Batched matrix multiplication in CUDA

I am thinking of performing the following batched matrix multiplication using CUDA, but I can’t find an appropriate function for it.

using LinearAlgebra

N = 50; Nt = 3000;
A = rand(Nt,2*N,2*N); C = rand(Nt,2*N,2*N); B = rand(Nt,Nt);

Abatch = [ transpose(A[:, 2*pq-1, :]) for pq = 1:N ];
Cbatch = [ C[:, :, 2*pq] for pq = 1:N ];
Bbatch = [ B for pq = 1:N ];
res = tr.( Abatch .* Bbatch .* Cbatch );

You can do this, which mostly avoids slices:

julia> using NNlib: ⊠  # batched_mul

julia> D = permutedims(A[:, 1:2:end, :],(3,1,2)) ⊠ B ⊠ C[:, :, 2:2:end];

julia> res ≈ tr.(eachslice(D; dims=3))
true

You can also try things like this, maybe the last way will be most efficient?

julia> using Tullio  # and using KernelAbstractions, for CUDA

julia> res ≈ @tullio out[k] := D[i,i,k]
true

julia> AB = permutedims(A[:, 1:2:end, :],(3,1,2)) ⊠ B;

julia> C2 = C[:, :, 2:2:end];

julia> res ≈ @tullio out2[b] := AB[i,j,b] * C2[j,i,b]
true

julia> BC = B ⊠ @view C[:, :, 2:2:end];

julia> res ≈ @tullio out3[b] := A[i,2b-1,j] * BC[i,j,b]
true

Thanks, I have made a comparison of three methods. It seems the garden variety full and explicit matrix multiplication is the fastest in my system. I am using 16 threads in i713700K. My GPU is Nvidia RTX 3060.

using LinearAlgebra
using MKL
using NNlib, CUDA, cuDNN

N = 50; Nt = 3000;
A = rand(Nt,2*N,2*N); C = rand(Nt,2*N,2*N); B = rand(Nt,Nt);

nruns = 100;
ta = 0; tb = 0; tc = 0;

for nr = 1:nruns
	println(nr)

	t0a = time()
	Dtemp = permutedims(A[:, 1:2:end, :],(3,1,2)) ⊠ B ⊠ C[:, :, 2:2:end];
	res1 = tr.(eachslice(Dtemp; dims=3));
	t1a = time()
	global ta = ta + (t1a-t0a)/nruns;

	t0b = time()
	Abatch = [ transpose(A[:, 2*pq-1, :]) for pq = 1:N ];
	Cbatch = [ C[:, :, 2*pq] for pq = 1:N ];
	Bbatch = [ B for pq = 1:N ];
	res2 = tr.( Abatch .* Bbatch .* Cbatch );
	t1b = time()
	global tb = tb + (t1b-t0b)/nruns;

	res3 = zeros(Float64,N);
	t0c = time()
	Threads.@threads for pq = 1:N    #16 threads
		res3[pq] = tr( transpose(@view A[:, 2*pq-1, :]) * B * (@view C[:, :, 2*pq]) )
	end
	t1c = time()
	global tc = tc + (t1c-t0c)/nruns;
end

println("NNlib+CUDA time = ",t1a-t0a)
println("Vectorised batch time = ",t1b-t0b)
println("Explicit time = ",t1c-t0c)

Results, times averaged over 100 runs,

NNlib+CUDA time = 0.3775529026985167
Vectorised batch time = 0.36217491626739495
Explicit time = 0.23013512134552006

Any ideas how to make it any faster?

None of these use CUDA yet. On ordinary Arrays, batched_mul is just a loop over slices (although I believe it uses single-threaded BLAS inside @threads).
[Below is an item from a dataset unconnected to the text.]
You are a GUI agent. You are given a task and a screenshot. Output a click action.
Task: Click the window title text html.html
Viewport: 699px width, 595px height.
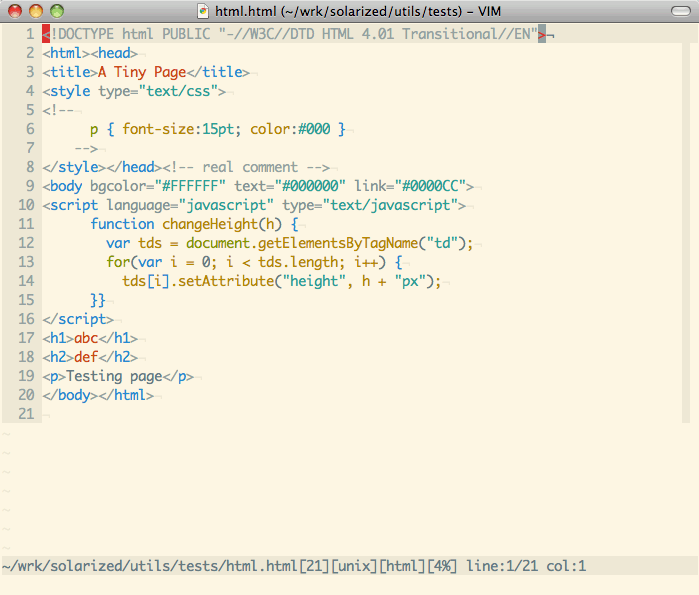(246, 11)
You need to move the data to the GPU with e.g. cu, to get a CuArray. This will probably mean working in Float32.

(I also recommend making functions & using BenchmarkTools, instead of your own timing loops.)

Thanks, this is what I am getting now,

using LinearAlgebra
using MKL
using NNlib, NNlibCUDA
using CUDA
CUDA.allowscalar(false)
using BenchmarkTools

N = 50; Nt = 3000;
A = rand(Nt,2*N,2*N); C = rand(Nt,2*N,2*N); B = rand(Nt,Nt);

function NNlibnocu(A,B,C)
	Dtemp = permutedims(A[:, 1:2:end, :],(3,1,2)) ⊠ B ⊠ C[:, :, 2:2:end];
	res = tr.(eachslice(Dtemp; dims=3));
	
	return res
end

function NNlibcu(A,B,C)
	Acu = cu(permutedims(A[:, 1:2:end, :],(3,1,2))); Bcu = cu(B); Ccu = cu(C[:, :, 2:2:end]);
	Dtemp = Acu ⊠ Bcu ⊠ Ccu;
	res = Array( tr.(eachslice(Dtemp; dims=3)) );
	
	return res
end

function vecbatch(A,B,C)
	Abatch = [ transpose(A[:, 2*pq-1, :]) for pq = 1:N ];
	Cbatch = [ C[:, :, 2*pq] for pq = 1:N ];
	Bbatch = [ B for pq = 1:N ];
	res = tr.( Abatch .* Bbatch .* Cbatch );
	
	return res
end

function expl(A,B,C)
	res = zeros(Float64,N);
	Threads.@threads for pq = 1:N 
		res[pq] = tr( transpose(@view A[:, 2*pq-1, :]) * B * (@view C[:, :, 2*pq]) );
	end
	
	return res
end

@btime res0 = NNlibnocu(A,B,C);
@btime res1 = NNlibcu(A,B,C);
@btime res2 = vecbatch(A,B,C);
@btime res3 = expl(A,B,C);

Note that I have tried replacing the multithreaded for loop with a single threaded basic one. I consistently find that the former is faster. In any case, the explicit multiplication still turns out faster, assuming there aren’t any mistakes.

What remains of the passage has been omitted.